Elsa masih memeluk Edwin, wajahnya penuh senyum cerah. “Menonton X-Men Apocalypse seperti berkaca pada diri kita sendiri, Edwin. Tye Sheridan dan Sophie Turner sangat pantas sebagai Cyclops dan Jean Grey. Evan Peters dan Kodi Smit McPhee juga sangat bagus sebagai Quicksilver dan Nightcrawler, lalu akting Michael Fassbender sangat jempolan, aku sungguh menangis melihat istri dan anaknya bernasib tragis begitu. Aksinya jempolan, efek visualnya mantap dan musik karya John Ottman sungguh membikin aku merinding, terutama musik saat adegan pembukanya di Mesir kuno itu.”
“Aku memberi nilai A+ untuk X-Men Apocalypse, Elsa. Film superhero paling menghibur tahun 2016 ini menurutku.”

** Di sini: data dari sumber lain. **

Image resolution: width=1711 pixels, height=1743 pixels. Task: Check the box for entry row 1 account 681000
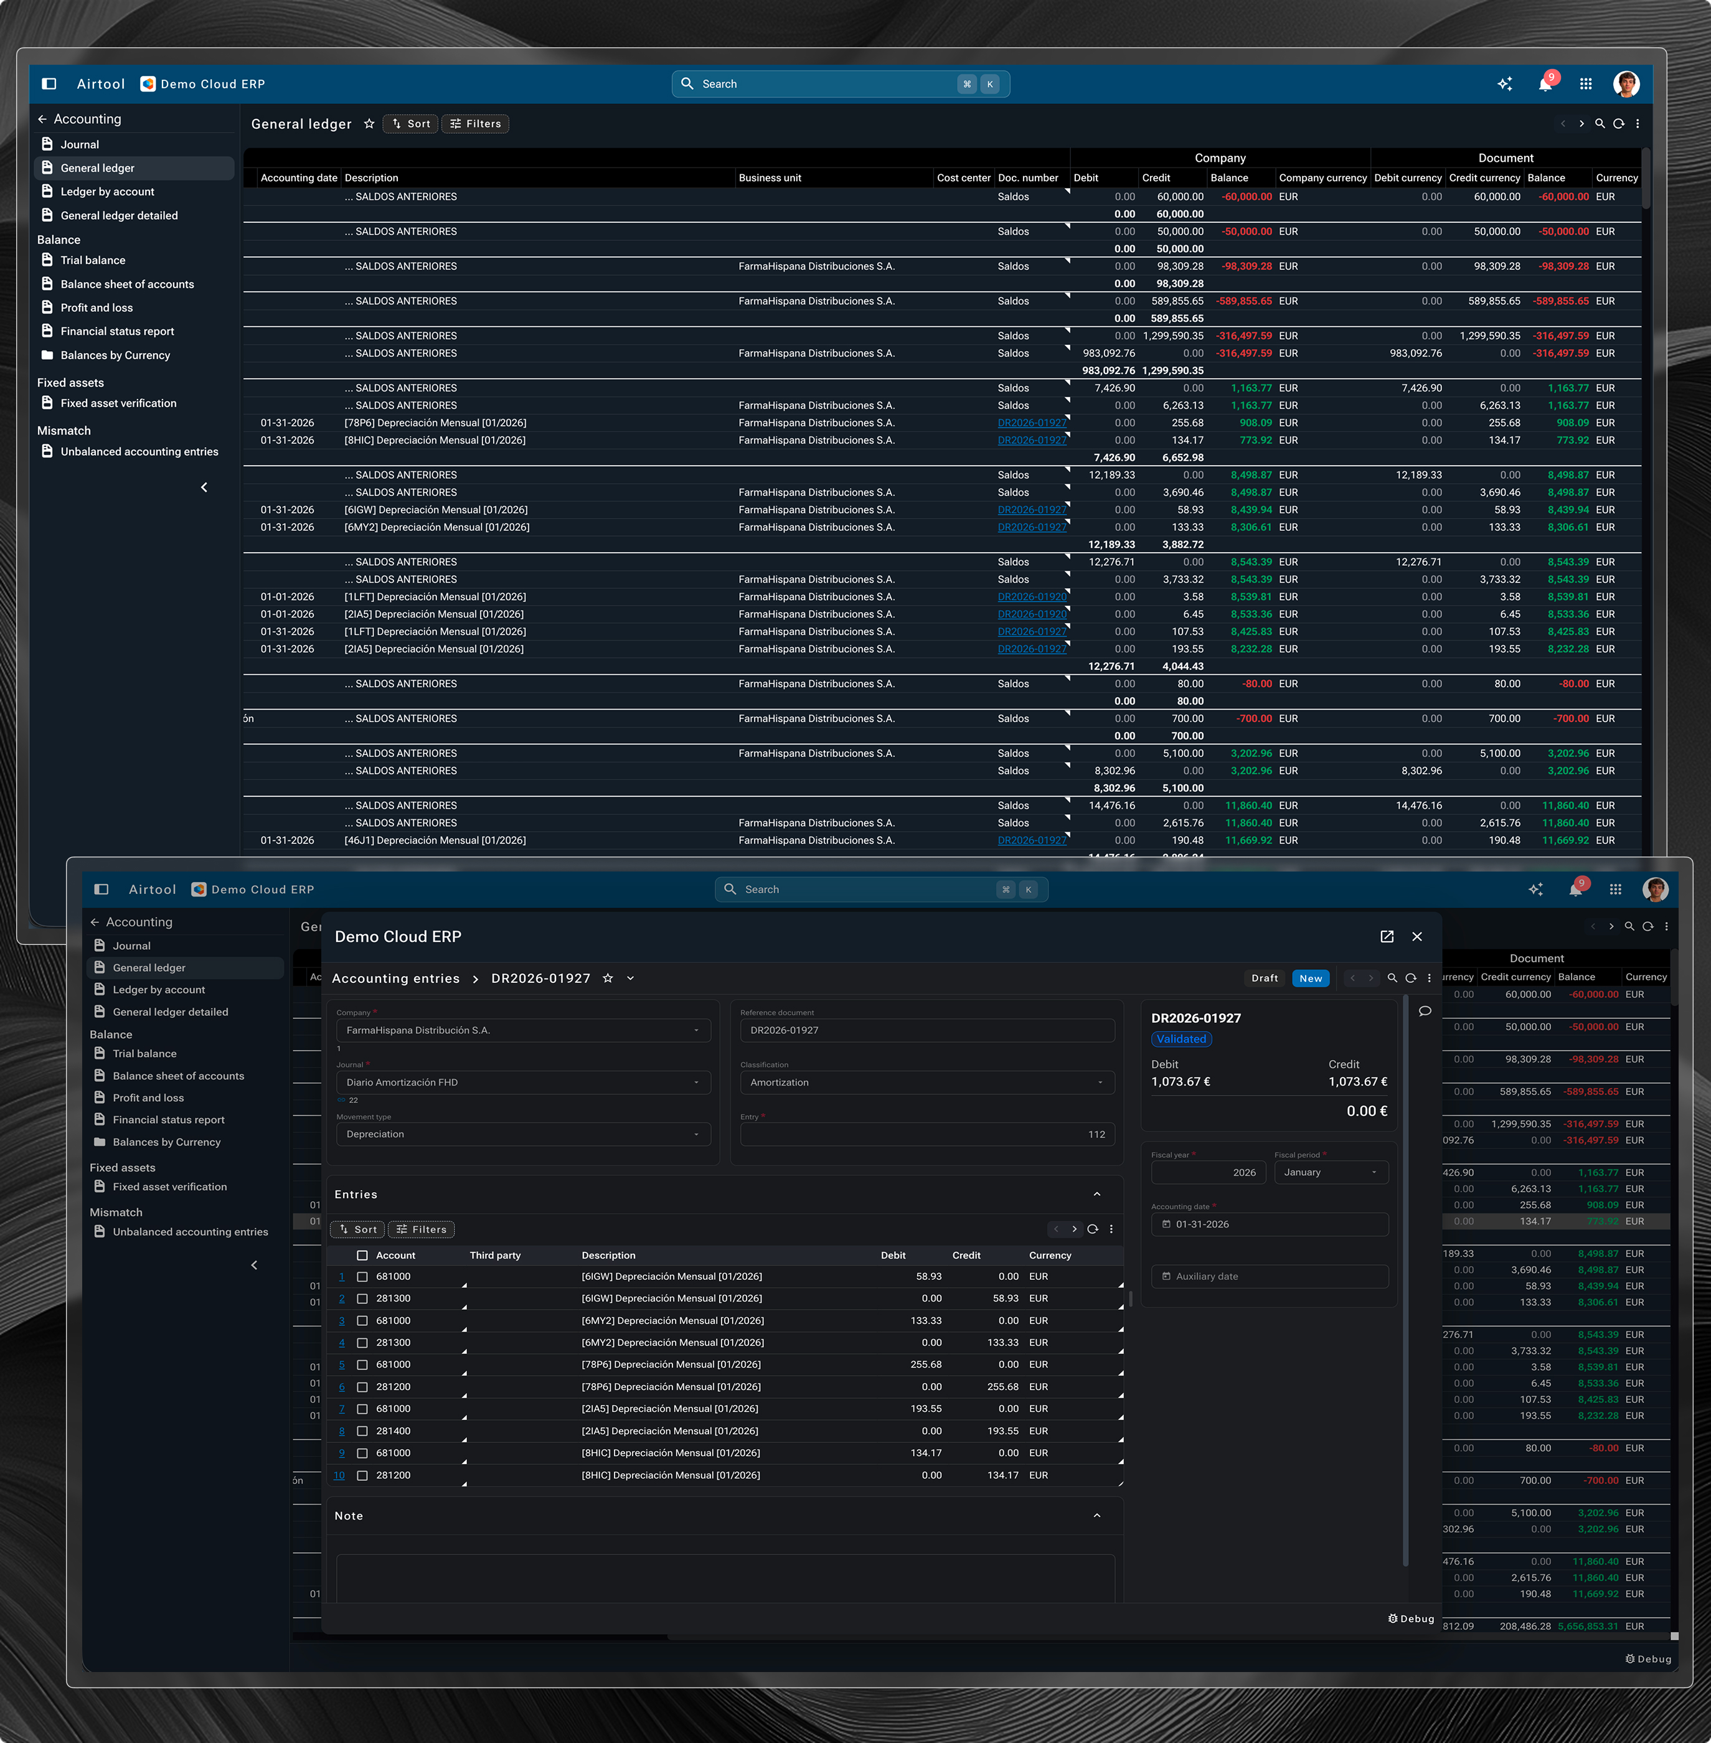point(362,1277)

“Bagaimana dengan Deadpool, Edwin?”
“Kuberi nilai A-. Film superhero dewasa terbaik yang pernah dibuat. Kuacungkan jempol untuk sutradara Tim Miller dan tentu saja Ryan Reynolds dan Morena Baccarin.”
“Aku juga suka Deadpool, tapi yang paling kusukai tentu adegan ranjangnya yang sangat erotis itu hahahaha.” Elsa mencubit lengan Edwin. “Lenguhan Morena saat adegan itu begitu sensual, sangat ingin kutiru begitu hahahaha.”

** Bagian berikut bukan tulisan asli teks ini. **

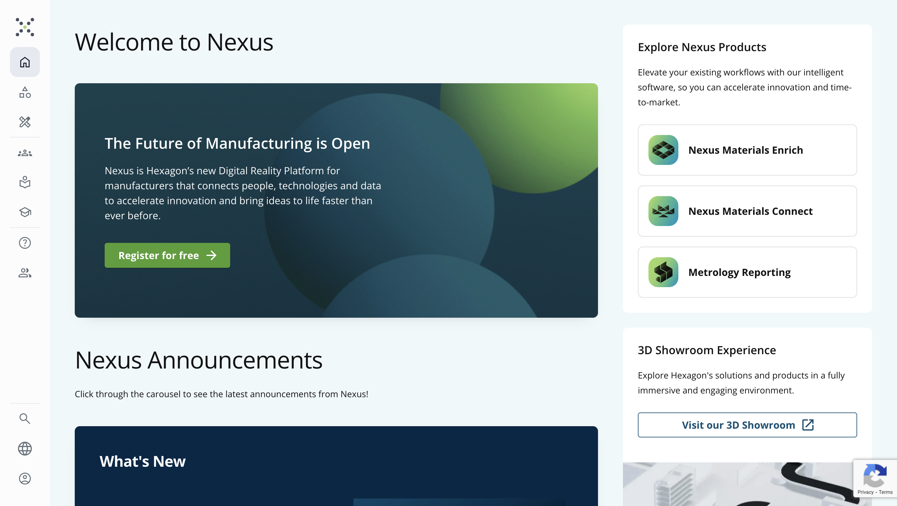Open the shapes products icon below Home

(25, 92)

“Kalau yang kusuka dari Deadpool tentu celotehan-celotehan kocak Wade Wilson itu. Semprul banget ini superhero. Aku suka sekali. Kalau Deadpool ini satu tim dengan Spider-Man, bisa jadi film komedi superhero yang mantap!”
“Nah sekarang jawab pertanyaanku yang tadi, Edwin. Apa yang akan kita lakukan dengan ancaman di ponsel kamu tadi?”

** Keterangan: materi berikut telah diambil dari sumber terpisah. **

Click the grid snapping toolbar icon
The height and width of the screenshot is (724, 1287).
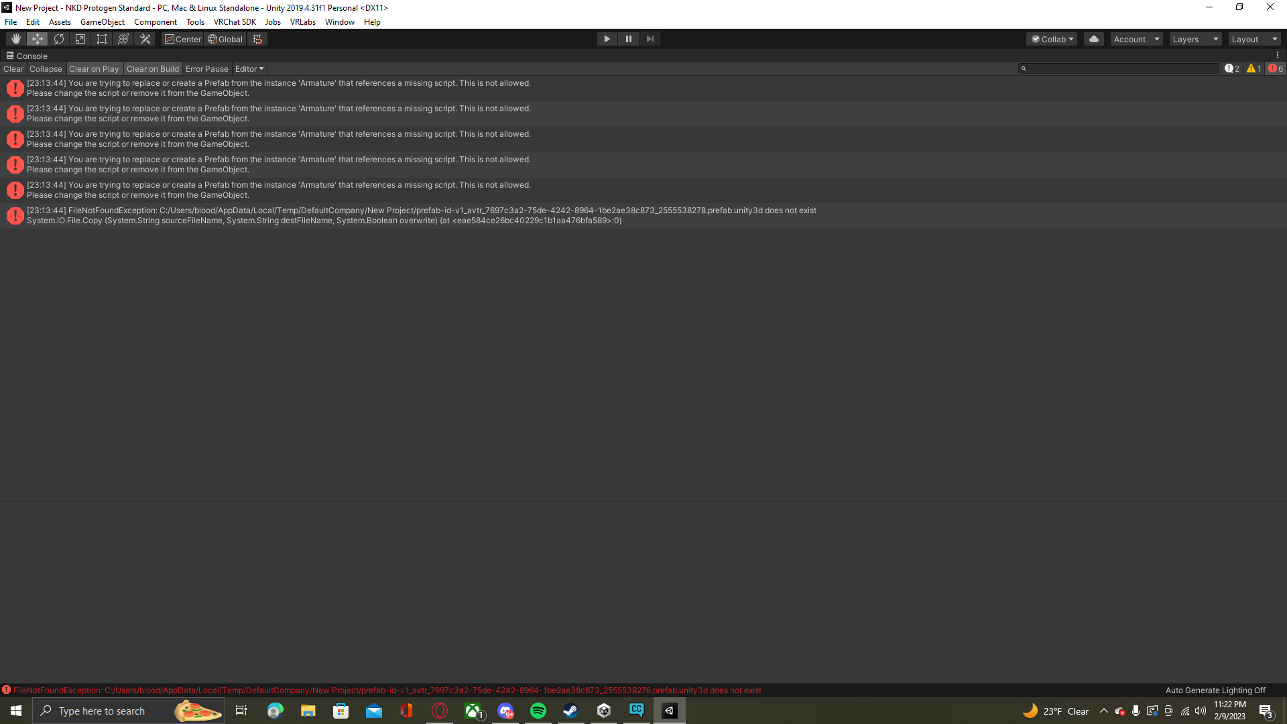click(257, 39)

Aku menatap Elsa sambil mengelus rambut hitam kecoklatannya yang panjang sepundak itu. “Kita lawan mereka, Elsa. Kita lawan mereka dengan kekuatan super kita. Kita serang jika mereka menyerang. Istilahnya, mereka beraksi, kita bereaksi. Intinya kita ini warga negara yang baik dan tak mau membikin keributan, jadi kalau mereka menyerang, baru kita membalas. Niat kita ini mempertahankan diri dan negara takkan menduga kita melakukan kudeta.”
“Jawaban bagus, Edwin.” Elsa menguap lebar, lalu beberapa saat kemudian tertidur dalam pelukanku.
Rasa kantuk langsung melandaku. Kuatur posisi tidur Elsa sedemikian rupa sehingga dia nyaman tertidur dengan bantal di ranjangku, lalu aku berdiri dan berjalan menuju lemari pakaian dan membukanya, meraih kantong tidur besar warna biru gelap, menutup lemari pakaian lagi, lalu menggelar kantong tidur tersebut di lantai. Terus aku berbaring di situ dan … gelap.